• **Consigne**:
D'après l'extrait sur l'histoire de la Shoah, quel historien a insisté sur le rôle essentiel de la bureaucratie étatique dans l'organisation de la Shoah ?

• **Extrait**:
┌──

De nos jours encore, son enseignement de même que les grandes études qui lui sont consacrées se conçoivent fréquemment en dehors des départements d’histoire et même des départements d’histoire juive comme s’il s’agissait d’une catastrophe qui, par sa dimension et même, sa nature, échappe aux règles de la méthode historique. Les articles scientifiques qui la concernent se trouvent le plus souvent publiés dans des revues spécialisées tandis que les grandes revues d’histoire juive ne donnent à la Shoah qu’une place mesurée. C’est qu’elle diffère radicalement du temps du ghetto, de la litanie des pogromes ou encore des mobilisations antisémites : la résilience dont font preuve les Juifs à travers leur histoire, l’entraide, la solidarité, le recours à l’alliance royale, les stratégies traditionnelles pour affronter la haine se révèlent cette fois hors de propos, obsolètes, impuissantes. Et surtout, pour nombre d’historiens juifs, la Shoah ne doit pas mener à une lecture rétroactive de l’histoire, en imposer une vision lacrymale qui gommerait, en diaspora, son inventivité, son épanouissement. 

C’est qu’au temps des pogromes qui ponctuent l’histoire juive « normale » faite aussi de « bonheur » (Yerushalmi) succède la Shoah, le massacre mis en œuvre par un Etat transfiguré en un instrument des forces du mal. En dépit de toutes les critiques que l’on a pu adresser au travail monumental de Raoul Hilberg qui a ignoré la Shoah par balles et, dans la lignée d’Hannah Arendt, accusé indument les Juifs de passivité, il a mis à juste titre l’accent sur le rôle essentiel de la bureaucratie étatique dénaturée dans l’organisation méticuleuse de la Shoah. Ce constat s’applique avec d’autant plus de force en France où l’Etat-nation s’est imposé. Lorsque l’Etat se détourne de sa logique pour se soumettre aux « forces du mal », le destin des Juifs prend une tournure dramatique autrement plus menaçante que lorsqu’ils affrontent la seule colère populaire. La rupture de l’alliance royale avec l’Etat est d’autant plus rude que l’Etat fort à la française a longtemps été protecteur contre les mobilisations et les passions antisémites, qu’il a protégé efficacement les Juifs des foules déchaînées au pire moment de l’Affaire Dreyfus. Beaucoup s’en souviennent encore en 1940 en se montrant encore, à tort, inébranlablement confiants.

└──

• **Liste présentée**:
┌──

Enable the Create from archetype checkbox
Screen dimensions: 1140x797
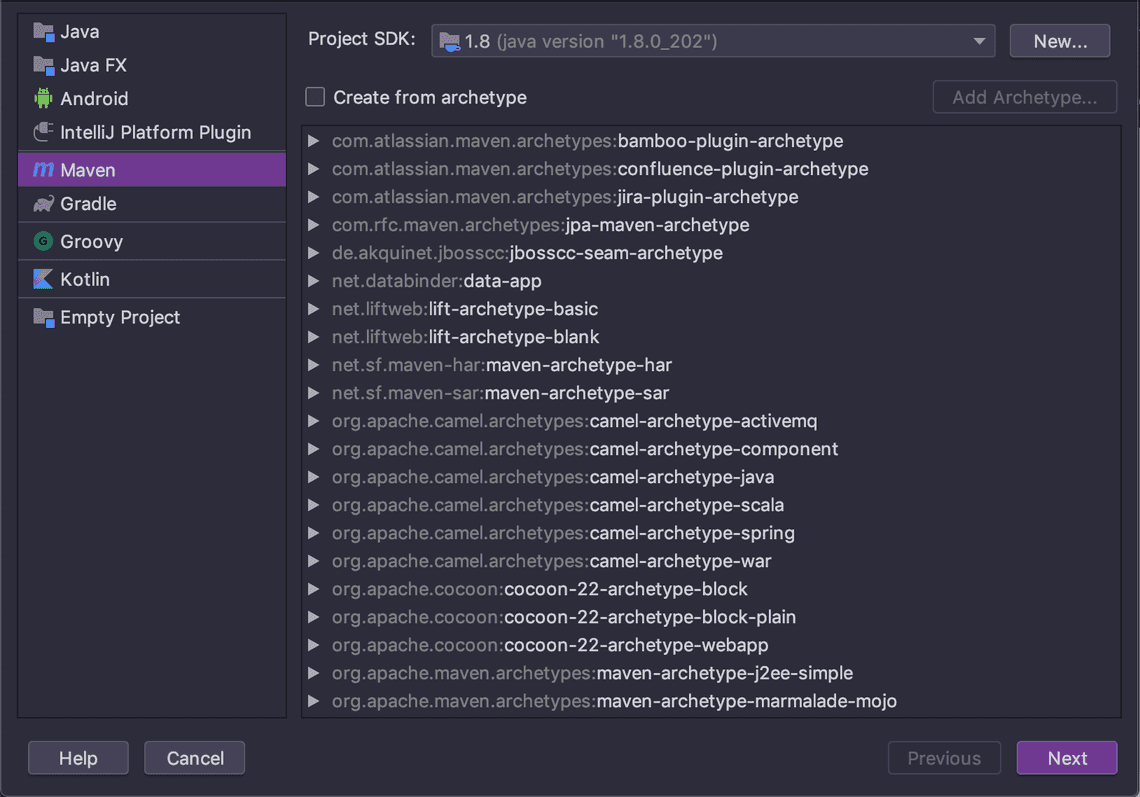click(x=314, y=97)
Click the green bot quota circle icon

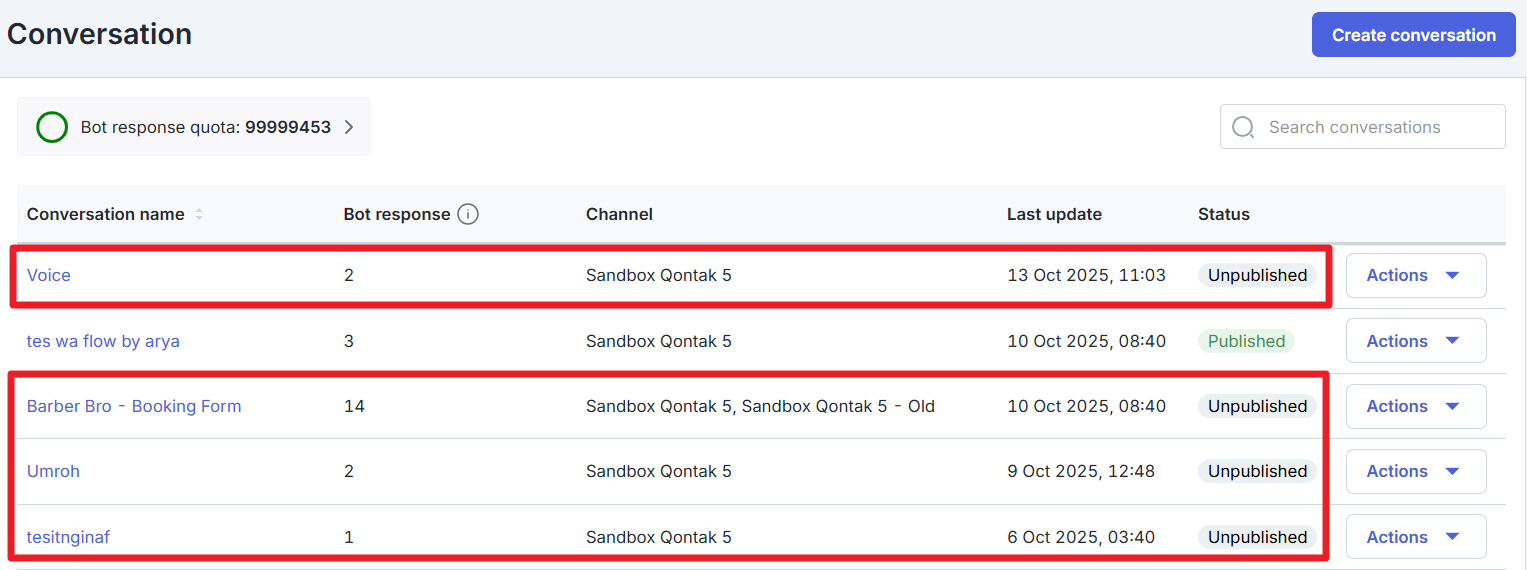(x=52, y=127)
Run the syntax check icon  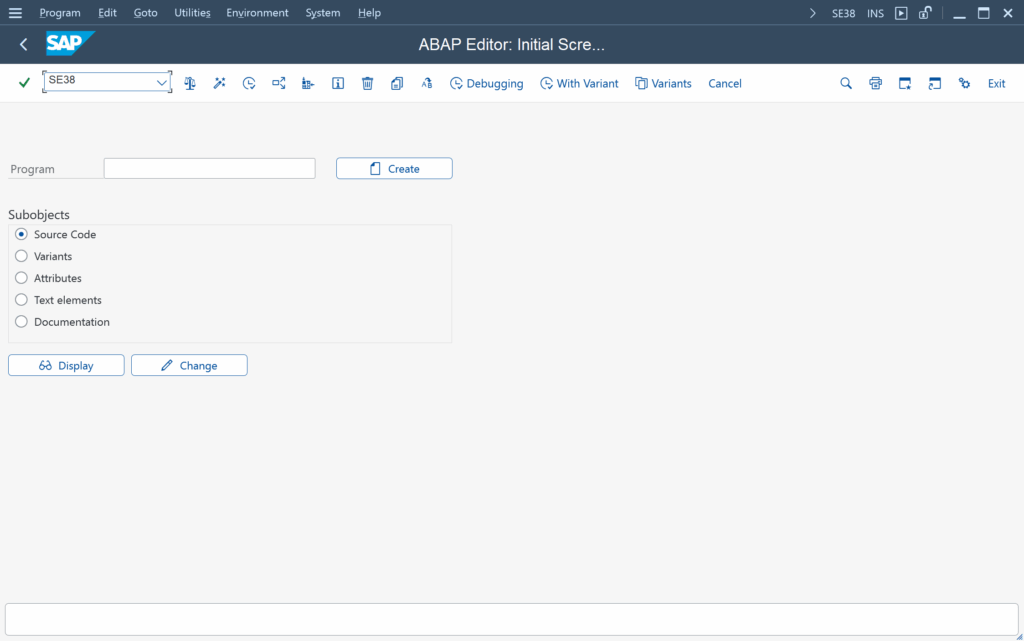pos(189,83)
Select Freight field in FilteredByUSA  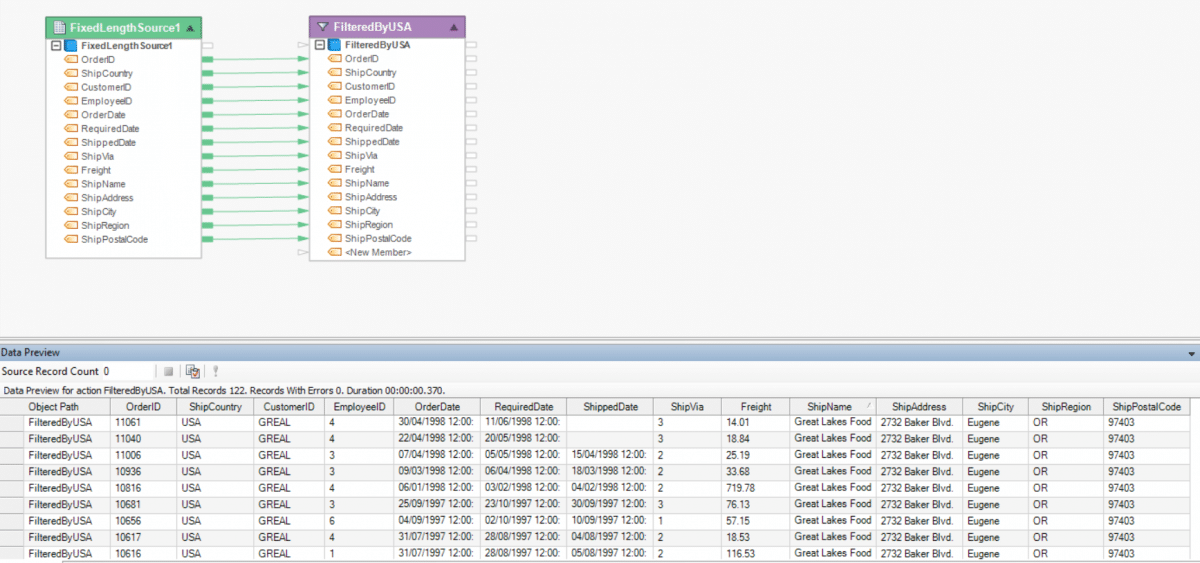coord(361,170)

└──

• **Réponse**:
Raoul Hilberg.